The current regulations on antibiotics in food are based on the concept of Maximum Residue Limits (MRLs), or the maximum amount of chemical permissible in a food item. It is based on the toxicity of the chemical—the more toxic is a chemical, the lower residues are allowed. But many times, MRLs are based on how much residue can be practically reduced in food item based on good practices. In most cases, it is a compromise between toxicity (health) and agricultural practices, including industry interests (wealth).

Take the case of Codex standards for oxytetracycline antibiotic in chicken. The MRL is 200 µg/kg for chicken muscle; 600 µg/kg for liver; and 1,200 µg/kg for kidney. The standards for liver and kidney are higher than for muscles because antibiotics are more likely to persist in liver and kidney than in muscles. There is also a toxicity angle to these different standards. Since people eat more chicken muscle than liver or kidney, even a higher standard for liver or kidney means less exposure to antibiotics. This is a classic example of how standards are a compromise between health goals and industry interests.

But the question is what is the relationship between eating a piece of chicken with 200 µg/kg oxytetracycline and the resistance of a bacteria to the antibiotic. The answer is, very little. The only plausible relationship is that eating chicken with residues of oxytetracycline is like taking the antibiotic in small doses. 

This might make microbes in the body resistant. But this is a tenuous argument because the MRL of 200 µg/kg is set not on the basis of antibiotic resistance but on the basis of toxicity of oxytetracycline, and there is no link between toxicity and resistance. So, just by setting standards for antibiotics in food items, we will not be able to solve the resistance issue, because the problem is elsewhere.

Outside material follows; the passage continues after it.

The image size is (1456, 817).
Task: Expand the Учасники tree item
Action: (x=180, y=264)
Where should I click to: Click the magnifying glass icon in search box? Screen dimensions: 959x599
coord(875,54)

The biggest problem is the emergence of resistant bacteria in the animal and its transmission through food and environment. A 2011 study by National Antimicrobial Resistance Monitoring System of US found that over half of the samples of ground turkey, pork chops and ground beef collected from supermarkets were tainted with antibiotic-resistant bacteria like Salmonella, E coli and Campylobacter. 

Consumption of these products, especially in raw form, are the most important route through which antibiotic resist- ant bacteria move from animals to humans. They can also transmit to humans through air, water and soil and through direct contact with affected animals and their meat. The bottom line is, till the time we keep misusing antibiotics in animals we will not be able to solve the problem of antibiotics resistance. So what should we do?

Firstly, we need to learn from other parts of the world on what has worked and what has not. Countries that have relied on setting standards on antibiotics in food, like the US, have not been able to control antibiotic resistance. On the other hand, countries that have tried to reduce the use of antibiotics, like Scandinavian countries, have had success. 

This means India’s priority should be to put systems in place to reduce the use of antibiotics in poultry. This requires a holistic approach. Keeping antibiotics effective is essential for the public health. We cannot afford to squander this essential public good in pursuit of profits. This is the bottom line.